Para que te hagas una idea de la locura que estamos manejando, esta distancia supone aproximadamente el 10% del ancho de la Vía Láctea. Es, sin duda, una de las mayores infraestructuras naturales que existen en nuestro mundo y ha estado funcionando en silencio durante milenios.
Estas redes no son un simple adorno del suelo; son arterias vitales. Transportan nutrientes esenciales como nitrógeno y fósforo a las plantas a cambio de carbono, ayudando a que el ciclo de vida terrestre no se detenga.

El peligro que acecha bajo nuestros pies
El estudio publicado en la revista Science lanza un dato preocupante: la actividad humana está dañando este sistema a una velocidad alarmante. En terrenos agrícolas, la densidad de estas redes ha caído cerca de un 50% debido al uso intensivo de fungicidas y fertilizantes químicos.

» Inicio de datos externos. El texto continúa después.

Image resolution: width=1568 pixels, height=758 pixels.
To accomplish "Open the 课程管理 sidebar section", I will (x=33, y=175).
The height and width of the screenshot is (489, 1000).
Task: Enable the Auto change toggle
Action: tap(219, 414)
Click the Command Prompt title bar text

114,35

Además, el biólogo Justin Stewart advierte que las praderas silvestres son actualmente el bosque fúngico más denso y amenazado del planeta. Son áreas que a menudo se destruyen por la falsa creencia de que, al no tener árboles, son tierras vacías o poco valiosas.

¿Por qué esto debería importarnos a todos?
Más allá de la biología, esta red tiene un impacto directo en nuestra lucha contra el cambio climático. Estos hongos micorrícicos son capaces de absorber hasta 3.900 millones de toneladas métricas de CO2 al año. Esto equivale a cerca del 11% de todas las emisiones mundiales de combustibles fósiles registradas en 2021.
Entender cómo funcionan, cómo mueren y cómo forman carbono estable en el suelo es ahora el siguiente gran reto de la comunidad científica. Estamos ante un cambio de paradigma total en nuestra manera de ver la naturaleza; lo que ocurre bajo la tierra es, literalmente, el soporte vital que sostiene nuestra atmósfera.
¿Te habías parado a pensar que cada vez que paseas por una pradera estás pisando una red de intercambio de nutrientes que rivaliza en escala con nuestra propia galaxia? La ciencia apenas comienza a comprender la profundidad de este hallazgo, pero una cosa está clara: proteger este sistema es proteger nuestro propio futuro. ¿Todavía te preguntas qué hay bajo tus zapatos?